Figure 1: Lp(a) Uptake Is Not Modulated by LDLR Expression in Human Fibroblasts

Flow cytometric assessment of fluorescent low-density lipoprotein (LDL) (A) and fluorescent lipoprotein(a) [Lp(a)] (D) uptake in dermal skin fibroblast isolated from 1 non–familial hypercholesterolemia (FH) (control), 1 heterozygous (He) FH, 7 receptor-defective homozygous (Ho) FH, and 4 receptor-negative HoFH patients. Cells were treated with mevastatin with or without recombinant gain-of-function proprotein convertase subtilisin kexin type 9 (PCSK9) (600 ng/ml) and/or alirocumab (19.2 μg/ml). Representative confocal microscopy images (Z stacks) of fluorescent LDL (red hot) (B) and fluorescent Lp(a) (yellow hot) (E) cellular uptake in control and HoFH fibroblasts are displayed.

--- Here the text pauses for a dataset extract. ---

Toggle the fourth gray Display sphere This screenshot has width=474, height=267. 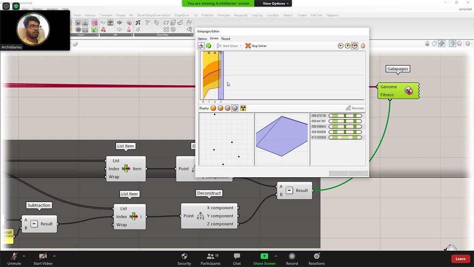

Nuclei are shown in blue. Relative uptake of fluorescent LDL (C) and fluorescent Lp(a) (F) in the presence of 20-fold excess unlabeled LDL and Lp(a), respectively, in fibroblasts from 1 non-FH control and 3 HoFH patients. ΔMFI is the mean fluorescence intensity difference between cells incubated with and cells incubated without fluorescent lipoproteins (i.e., autofluorescence). ΔMFI is in arbitrary units. *p < 0.001, **p < 0.03 vs. non-FH control without PCSK9 and without LDL excess, #p < 0.005 vs. non-FH control without PCSK9 and without alirocumab, using 2-way analysis of variance on rank-transformed values with post-hoc Newman-Keuls test. Histograms represent the mean ± SEM of a minimum of 3 independent experiments (except for HeFH, n = 1).